─── Exercise materials ───

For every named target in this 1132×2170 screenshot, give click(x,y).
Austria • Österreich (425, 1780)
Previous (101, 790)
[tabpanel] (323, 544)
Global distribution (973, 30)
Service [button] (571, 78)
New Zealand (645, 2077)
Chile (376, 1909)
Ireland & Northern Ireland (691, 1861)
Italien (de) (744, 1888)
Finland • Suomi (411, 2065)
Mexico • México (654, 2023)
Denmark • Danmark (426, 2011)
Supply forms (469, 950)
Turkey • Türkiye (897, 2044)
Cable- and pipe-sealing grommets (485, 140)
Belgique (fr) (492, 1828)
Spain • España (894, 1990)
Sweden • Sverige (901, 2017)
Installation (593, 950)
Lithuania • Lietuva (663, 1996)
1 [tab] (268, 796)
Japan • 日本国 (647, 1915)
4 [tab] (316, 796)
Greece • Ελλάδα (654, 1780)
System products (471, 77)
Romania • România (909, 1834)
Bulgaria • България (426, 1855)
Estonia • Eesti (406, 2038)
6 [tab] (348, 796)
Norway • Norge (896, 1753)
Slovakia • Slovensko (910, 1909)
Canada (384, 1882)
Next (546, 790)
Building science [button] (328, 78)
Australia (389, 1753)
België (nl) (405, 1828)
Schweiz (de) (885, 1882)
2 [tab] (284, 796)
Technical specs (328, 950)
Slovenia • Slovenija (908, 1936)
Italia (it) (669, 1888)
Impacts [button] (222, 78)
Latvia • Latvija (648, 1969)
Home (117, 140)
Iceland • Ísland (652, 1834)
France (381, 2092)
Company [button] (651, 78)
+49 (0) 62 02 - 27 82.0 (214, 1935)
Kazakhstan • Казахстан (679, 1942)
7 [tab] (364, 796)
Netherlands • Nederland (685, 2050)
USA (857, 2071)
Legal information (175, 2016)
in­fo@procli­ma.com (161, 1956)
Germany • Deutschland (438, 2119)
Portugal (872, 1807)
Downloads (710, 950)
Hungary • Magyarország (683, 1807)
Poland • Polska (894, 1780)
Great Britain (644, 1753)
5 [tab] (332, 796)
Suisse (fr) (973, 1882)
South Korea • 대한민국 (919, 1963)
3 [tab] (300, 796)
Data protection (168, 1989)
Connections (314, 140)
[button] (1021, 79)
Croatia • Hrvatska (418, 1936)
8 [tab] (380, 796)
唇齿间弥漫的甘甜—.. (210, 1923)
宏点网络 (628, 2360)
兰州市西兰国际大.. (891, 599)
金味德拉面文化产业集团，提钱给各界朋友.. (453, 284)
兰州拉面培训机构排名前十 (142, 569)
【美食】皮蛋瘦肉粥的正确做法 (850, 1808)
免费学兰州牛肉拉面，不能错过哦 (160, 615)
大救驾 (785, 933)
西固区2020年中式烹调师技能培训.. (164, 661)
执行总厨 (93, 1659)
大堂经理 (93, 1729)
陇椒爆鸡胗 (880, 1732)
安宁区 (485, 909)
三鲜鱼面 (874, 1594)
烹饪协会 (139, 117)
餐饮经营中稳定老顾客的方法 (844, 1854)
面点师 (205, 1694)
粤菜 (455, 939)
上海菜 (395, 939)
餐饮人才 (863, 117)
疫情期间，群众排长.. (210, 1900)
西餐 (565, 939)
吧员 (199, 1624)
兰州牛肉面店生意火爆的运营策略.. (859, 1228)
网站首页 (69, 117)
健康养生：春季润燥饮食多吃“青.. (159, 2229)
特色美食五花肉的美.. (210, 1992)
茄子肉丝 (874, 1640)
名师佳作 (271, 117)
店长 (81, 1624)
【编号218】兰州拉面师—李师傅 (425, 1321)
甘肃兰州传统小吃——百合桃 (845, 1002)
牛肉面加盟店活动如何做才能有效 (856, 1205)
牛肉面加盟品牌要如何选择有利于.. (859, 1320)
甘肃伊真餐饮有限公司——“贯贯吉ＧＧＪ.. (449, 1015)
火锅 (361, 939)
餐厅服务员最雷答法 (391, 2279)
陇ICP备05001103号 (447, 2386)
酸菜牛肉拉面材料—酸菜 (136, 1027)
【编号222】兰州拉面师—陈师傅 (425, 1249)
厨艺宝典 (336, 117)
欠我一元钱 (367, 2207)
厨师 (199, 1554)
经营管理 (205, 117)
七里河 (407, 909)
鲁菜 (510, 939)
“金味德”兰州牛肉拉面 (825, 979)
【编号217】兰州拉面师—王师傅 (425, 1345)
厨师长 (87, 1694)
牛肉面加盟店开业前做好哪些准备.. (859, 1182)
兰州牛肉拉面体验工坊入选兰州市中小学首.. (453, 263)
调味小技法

───

* Set exercise *
Find each line of the listing above that contains the string "button", treating uppercase and lowercase as different, and copy those lines in full.

* Result of this exercise *
Service [button] (571, 78)
Building science [button] (328, 78)
Impacts [button] (222, 78)
Company [button] (651, 78)
[button] (1021, 79)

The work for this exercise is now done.